» Given request:
Copy every line of the data below verbatim, omitting the pictures.

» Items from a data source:
────────

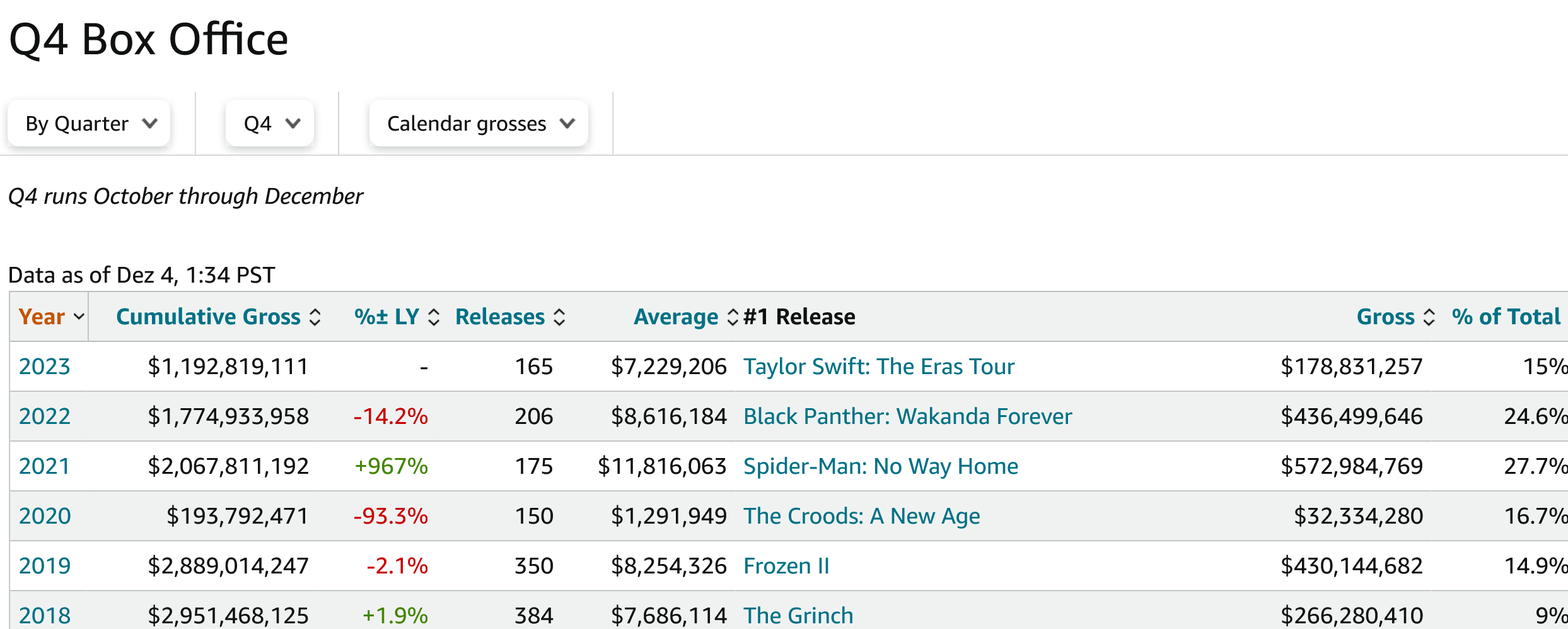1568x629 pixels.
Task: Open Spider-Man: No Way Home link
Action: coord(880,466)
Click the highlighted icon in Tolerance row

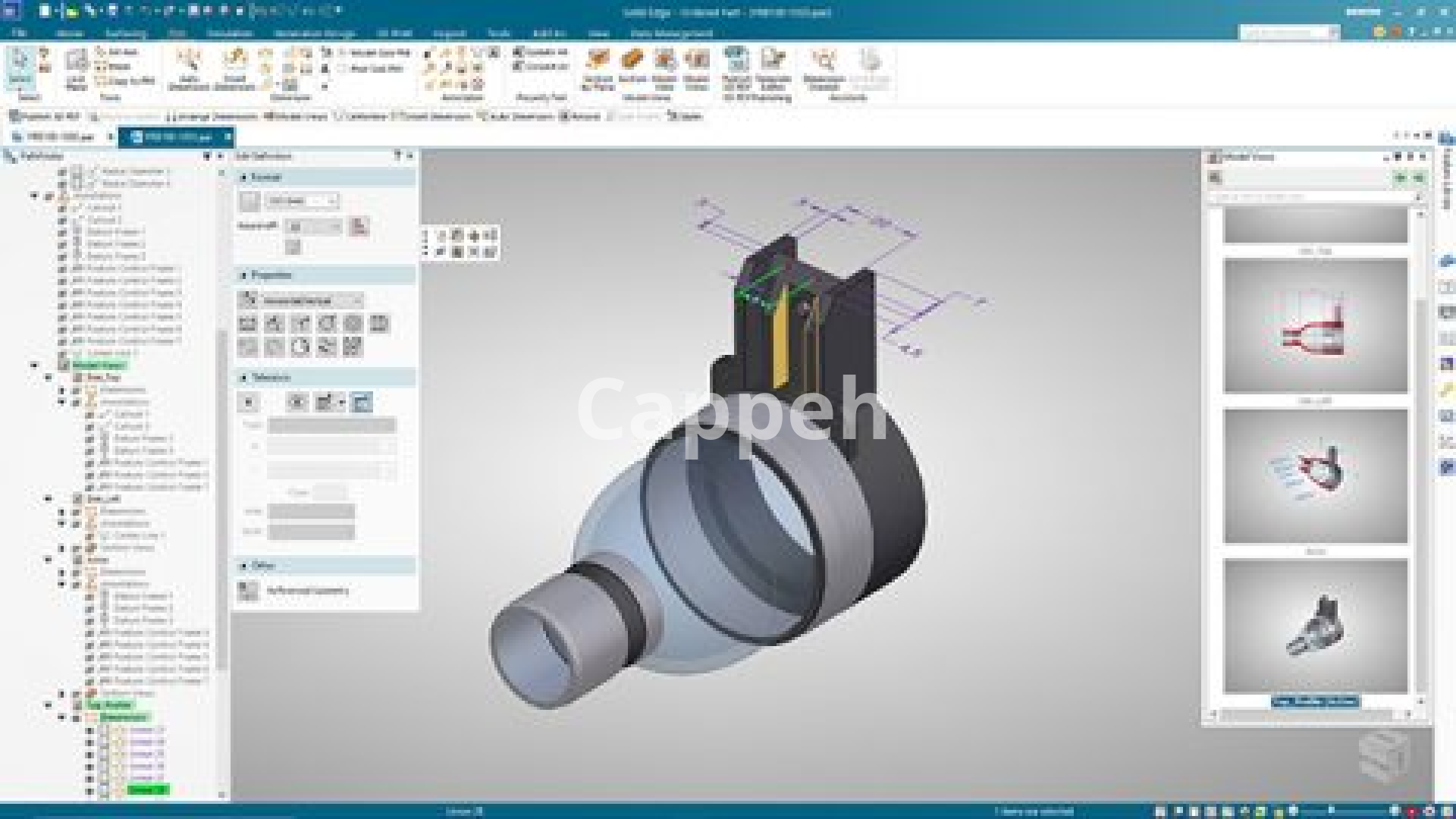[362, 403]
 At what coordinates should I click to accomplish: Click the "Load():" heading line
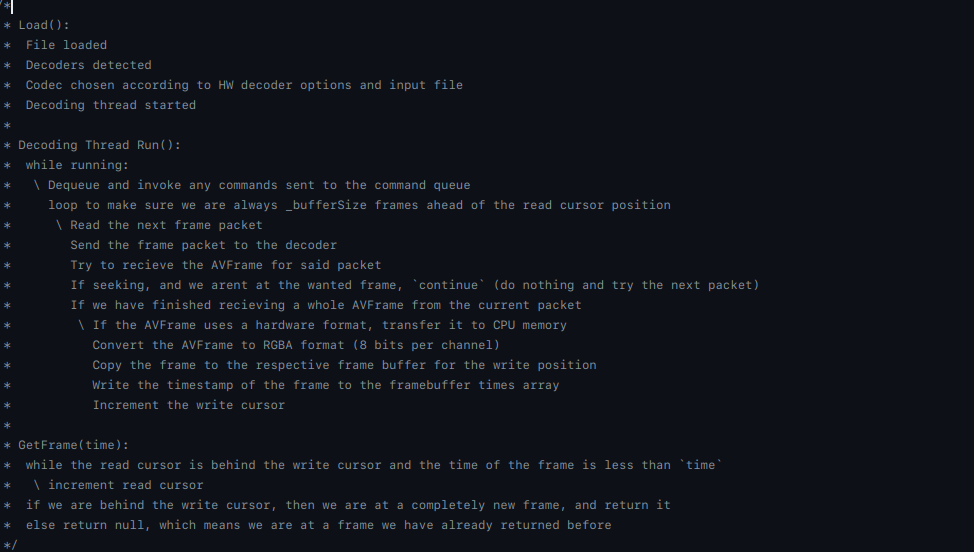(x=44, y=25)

────────

» Right answer:
1568x629 pixels.
Task: Open Spider-Man: No Way Home link
Action: coord(880,466)
Click the highlighted icon in Tolerance row

[362, 403]
 At what coordinates should I click to accomplish: Click the "Load():" heading line
(x=44, y=25)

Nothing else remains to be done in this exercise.